試験液は、900mlのメタリン酸溶液(0.05%メタリン酸、0.2% Tween80)を使用し、それぞれ顆粒をアスコルビン酸パルミテート47mgに相当する重量を正確に秤量し、回転数50rpm、試験溶液温度37.2℃にて実施した。10分おきに試験液を、恒温水槽式溶出試験器を用いて、235nmの吸光度から溶出量を測定し、溶出率を求めた。得られた結果を、時間をX軸、溶出率をY軸としてプロットし放出プロファイルを得た。
【0029】
(3)結果
試験例7〜12の放出プロファイルを
図2に示した。
試験例7〜12の試料は、いずれも溶出試験開始から速やかに溶出され、時間の経過に対して直線的に溶出率が増加する0次放出がおきないことが確認された。したがってHPMCは経口投与剤の0次放出の目的には適していないことが確認できた。
【0030】
3.試験例顆粒の調製と評価(試験例13〜17)
(1)HPMCとポリグリセリン脂肪酸エステルを用いた徐放化顆粒の調製
HPMCとポリグリセリン脂肪酸エステルの両方を用いて0次放出製剤を調製した。 HPMCは、信越化学工業株式会社製のHPMC メトローズ SE06(試験例13)、メトローズ SE50(試験例14)、メトローズ NE100(試験例15)、メトローズ SFE400(試験例16)、メトローズ NE4000(試験例17)を用いた。またポリグリセリン脂肪酸エステルとしてTAISET50(太陽化学株式会社)を用いた。
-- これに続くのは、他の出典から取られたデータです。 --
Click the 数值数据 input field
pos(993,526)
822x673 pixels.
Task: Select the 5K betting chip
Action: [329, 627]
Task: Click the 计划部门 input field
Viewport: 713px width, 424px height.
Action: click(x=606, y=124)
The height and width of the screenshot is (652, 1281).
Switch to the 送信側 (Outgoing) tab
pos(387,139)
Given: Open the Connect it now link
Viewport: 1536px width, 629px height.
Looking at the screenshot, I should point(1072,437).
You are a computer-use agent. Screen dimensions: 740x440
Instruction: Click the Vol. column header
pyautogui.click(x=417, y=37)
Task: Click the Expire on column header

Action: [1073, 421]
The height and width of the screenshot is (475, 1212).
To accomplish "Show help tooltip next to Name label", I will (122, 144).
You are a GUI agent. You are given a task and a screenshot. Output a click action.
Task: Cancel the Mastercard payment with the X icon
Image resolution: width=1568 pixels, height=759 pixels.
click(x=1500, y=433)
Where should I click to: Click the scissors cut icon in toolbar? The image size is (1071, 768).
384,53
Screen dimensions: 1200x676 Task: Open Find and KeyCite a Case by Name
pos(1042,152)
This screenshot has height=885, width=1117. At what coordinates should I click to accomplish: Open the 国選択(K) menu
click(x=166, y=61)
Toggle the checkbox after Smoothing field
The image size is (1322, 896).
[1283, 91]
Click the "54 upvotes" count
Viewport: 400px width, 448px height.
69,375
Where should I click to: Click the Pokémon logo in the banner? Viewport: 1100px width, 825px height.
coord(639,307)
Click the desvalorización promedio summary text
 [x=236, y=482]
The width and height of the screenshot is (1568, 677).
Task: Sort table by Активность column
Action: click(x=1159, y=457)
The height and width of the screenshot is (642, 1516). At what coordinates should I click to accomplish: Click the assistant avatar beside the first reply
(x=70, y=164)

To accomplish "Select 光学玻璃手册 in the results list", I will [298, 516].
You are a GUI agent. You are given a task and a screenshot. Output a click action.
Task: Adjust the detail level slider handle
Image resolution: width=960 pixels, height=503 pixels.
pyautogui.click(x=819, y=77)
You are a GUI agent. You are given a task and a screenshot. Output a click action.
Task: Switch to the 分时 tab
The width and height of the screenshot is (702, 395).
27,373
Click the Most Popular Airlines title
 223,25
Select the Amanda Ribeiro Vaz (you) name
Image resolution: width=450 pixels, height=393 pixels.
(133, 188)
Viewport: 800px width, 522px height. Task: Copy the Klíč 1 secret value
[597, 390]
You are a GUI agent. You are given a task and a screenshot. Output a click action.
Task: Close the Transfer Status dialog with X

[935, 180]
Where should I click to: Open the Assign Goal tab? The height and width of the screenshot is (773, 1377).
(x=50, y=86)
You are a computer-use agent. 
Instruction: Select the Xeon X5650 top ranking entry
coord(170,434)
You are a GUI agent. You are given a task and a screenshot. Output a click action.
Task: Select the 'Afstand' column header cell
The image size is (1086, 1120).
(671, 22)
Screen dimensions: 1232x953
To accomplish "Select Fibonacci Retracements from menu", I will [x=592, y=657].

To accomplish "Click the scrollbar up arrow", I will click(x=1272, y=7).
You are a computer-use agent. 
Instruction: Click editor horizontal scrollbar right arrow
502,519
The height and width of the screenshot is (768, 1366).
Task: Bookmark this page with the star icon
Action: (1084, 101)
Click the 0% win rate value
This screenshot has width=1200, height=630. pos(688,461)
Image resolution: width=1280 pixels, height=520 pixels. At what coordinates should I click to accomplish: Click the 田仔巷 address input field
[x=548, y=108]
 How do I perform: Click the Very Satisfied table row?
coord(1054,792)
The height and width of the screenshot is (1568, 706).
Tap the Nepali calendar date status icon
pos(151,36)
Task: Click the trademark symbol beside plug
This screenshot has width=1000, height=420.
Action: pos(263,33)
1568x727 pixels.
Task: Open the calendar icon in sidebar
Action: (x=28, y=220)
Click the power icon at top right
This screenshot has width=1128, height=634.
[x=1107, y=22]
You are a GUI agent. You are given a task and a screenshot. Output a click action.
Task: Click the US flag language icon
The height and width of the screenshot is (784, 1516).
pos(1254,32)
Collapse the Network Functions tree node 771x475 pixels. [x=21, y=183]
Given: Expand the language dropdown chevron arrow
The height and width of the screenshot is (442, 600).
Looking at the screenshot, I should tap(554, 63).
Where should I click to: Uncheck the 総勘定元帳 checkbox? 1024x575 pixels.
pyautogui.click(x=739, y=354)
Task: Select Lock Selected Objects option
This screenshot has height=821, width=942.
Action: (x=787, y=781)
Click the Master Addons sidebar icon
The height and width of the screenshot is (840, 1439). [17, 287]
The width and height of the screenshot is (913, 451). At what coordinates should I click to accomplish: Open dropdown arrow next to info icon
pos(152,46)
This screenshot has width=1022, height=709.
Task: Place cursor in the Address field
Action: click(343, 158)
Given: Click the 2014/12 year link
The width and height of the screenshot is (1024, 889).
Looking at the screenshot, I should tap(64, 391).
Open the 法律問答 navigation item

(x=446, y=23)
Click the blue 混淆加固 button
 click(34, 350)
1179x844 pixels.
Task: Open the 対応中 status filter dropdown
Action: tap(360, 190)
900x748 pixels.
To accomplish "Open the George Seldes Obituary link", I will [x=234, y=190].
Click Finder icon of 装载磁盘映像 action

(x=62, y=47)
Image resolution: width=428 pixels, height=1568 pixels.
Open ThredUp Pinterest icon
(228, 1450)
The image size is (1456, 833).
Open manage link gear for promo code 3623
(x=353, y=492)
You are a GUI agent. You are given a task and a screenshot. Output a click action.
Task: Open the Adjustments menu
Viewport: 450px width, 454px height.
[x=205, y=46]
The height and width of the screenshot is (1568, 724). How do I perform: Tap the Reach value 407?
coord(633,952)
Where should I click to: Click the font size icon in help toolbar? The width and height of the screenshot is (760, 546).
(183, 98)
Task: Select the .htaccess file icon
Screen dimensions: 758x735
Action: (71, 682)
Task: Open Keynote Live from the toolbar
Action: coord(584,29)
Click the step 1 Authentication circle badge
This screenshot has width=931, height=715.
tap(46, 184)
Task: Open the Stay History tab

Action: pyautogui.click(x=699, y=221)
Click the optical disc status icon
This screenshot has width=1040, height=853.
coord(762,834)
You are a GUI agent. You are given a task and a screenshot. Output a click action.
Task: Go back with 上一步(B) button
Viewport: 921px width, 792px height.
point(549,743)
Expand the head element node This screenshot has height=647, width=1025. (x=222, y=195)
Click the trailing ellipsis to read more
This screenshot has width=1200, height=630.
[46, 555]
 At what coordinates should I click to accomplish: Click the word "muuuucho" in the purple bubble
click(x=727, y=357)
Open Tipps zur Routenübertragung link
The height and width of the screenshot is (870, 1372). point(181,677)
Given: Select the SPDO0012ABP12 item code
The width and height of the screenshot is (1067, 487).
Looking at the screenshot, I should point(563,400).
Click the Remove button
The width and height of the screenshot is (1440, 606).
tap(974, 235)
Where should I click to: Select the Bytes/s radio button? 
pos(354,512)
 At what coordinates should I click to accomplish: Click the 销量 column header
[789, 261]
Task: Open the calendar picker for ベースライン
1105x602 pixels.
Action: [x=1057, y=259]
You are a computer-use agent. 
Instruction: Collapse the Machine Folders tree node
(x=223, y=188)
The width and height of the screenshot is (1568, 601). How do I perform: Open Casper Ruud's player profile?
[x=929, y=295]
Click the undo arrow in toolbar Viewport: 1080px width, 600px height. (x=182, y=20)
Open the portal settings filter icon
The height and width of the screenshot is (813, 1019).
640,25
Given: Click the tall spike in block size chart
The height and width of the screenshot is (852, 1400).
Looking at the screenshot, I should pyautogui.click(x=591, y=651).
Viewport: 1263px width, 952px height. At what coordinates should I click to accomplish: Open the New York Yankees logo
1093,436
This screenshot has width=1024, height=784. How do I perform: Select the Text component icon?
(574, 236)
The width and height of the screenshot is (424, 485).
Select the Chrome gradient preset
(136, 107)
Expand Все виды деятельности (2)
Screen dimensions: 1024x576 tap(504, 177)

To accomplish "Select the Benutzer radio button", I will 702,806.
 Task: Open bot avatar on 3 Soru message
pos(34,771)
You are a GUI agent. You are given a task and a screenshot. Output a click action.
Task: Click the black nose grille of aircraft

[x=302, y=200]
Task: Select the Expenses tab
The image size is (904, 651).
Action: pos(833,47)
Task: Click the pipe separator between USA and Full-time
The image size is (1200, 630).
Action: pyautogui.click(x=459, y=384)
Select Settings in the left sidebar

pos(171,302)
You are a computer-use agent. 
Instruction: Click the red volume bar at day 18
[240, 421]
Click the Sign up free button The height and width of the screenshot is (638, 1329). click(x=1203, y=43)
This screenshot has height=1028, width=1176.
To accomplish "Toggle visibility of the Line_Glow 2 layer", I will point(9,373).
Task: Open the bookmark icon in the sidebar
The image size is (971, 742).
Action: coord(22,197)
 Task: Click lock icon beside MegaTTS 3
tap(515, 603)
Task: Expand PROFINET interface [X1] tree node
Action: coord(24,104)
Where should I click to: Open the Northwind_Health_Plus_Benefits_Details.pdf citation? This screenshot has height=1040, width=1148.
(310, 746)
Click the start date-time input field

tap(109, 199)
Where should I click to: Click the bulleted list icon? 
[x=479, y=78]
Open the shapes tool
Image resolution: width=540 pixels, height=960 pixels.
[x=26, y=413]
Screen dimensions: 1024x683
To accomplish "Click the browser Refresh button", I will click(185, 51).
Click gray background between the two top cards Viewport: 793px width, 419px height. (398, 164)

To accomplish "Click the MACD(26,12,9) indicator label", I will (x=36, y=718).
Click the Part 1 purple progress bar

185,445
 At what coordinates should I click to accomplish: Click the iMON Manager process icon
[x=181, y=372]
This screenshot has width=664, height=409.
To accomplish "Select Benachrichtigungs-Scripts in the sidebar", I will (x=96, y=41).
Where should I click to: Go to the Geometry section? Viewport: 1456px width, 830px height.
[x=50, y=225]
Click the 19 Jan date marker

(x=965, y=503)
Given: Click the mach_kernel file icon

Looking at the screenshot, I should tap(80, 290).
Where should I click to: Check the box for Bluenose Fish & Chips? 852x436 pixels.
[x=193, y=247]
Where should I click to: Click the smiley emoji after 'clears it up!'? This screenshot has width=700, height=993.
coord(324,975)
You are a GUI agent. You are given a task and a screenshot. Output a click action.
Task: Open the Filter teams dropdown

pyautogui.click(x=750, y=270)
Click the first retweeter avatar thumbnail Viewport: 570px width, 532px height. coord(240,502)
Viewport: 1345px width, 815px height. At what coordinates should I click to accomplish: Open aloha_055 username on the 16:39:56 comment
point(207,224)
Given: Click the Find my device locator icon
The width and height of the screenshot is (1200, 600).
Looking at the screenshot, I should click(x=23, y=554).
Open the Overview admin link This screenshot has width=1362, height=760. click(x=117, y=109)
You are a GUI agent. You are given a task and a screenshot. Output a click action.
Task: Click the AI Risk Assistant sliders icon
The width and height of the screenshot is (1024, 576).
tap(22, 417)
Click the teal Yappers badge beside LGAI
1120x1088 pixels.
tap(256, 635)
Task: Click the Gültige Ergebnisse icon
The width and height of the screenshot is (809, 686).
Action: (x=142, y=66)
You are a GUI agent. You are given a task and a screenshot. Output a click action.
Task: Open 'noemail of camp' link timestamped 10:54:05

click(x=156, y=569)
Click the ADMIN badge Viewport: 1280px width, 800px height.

アスコルビン酸パルミテート、HPMC、ポリグリセリン脂肪酸エステルを1:1:1の比率で配合し、顆粒剤を調製した。
【0031】
まずポリグリセリン脂肪酸エステルを磁性乳鉢に秤量し、HOT PLATE STIRRER SW−600Hで70〜80℃まで加温して溶融させた後、同質量のHPMCとアスコルビン酸パルミテートを加えて乳棒にて混練し溶融物を得た。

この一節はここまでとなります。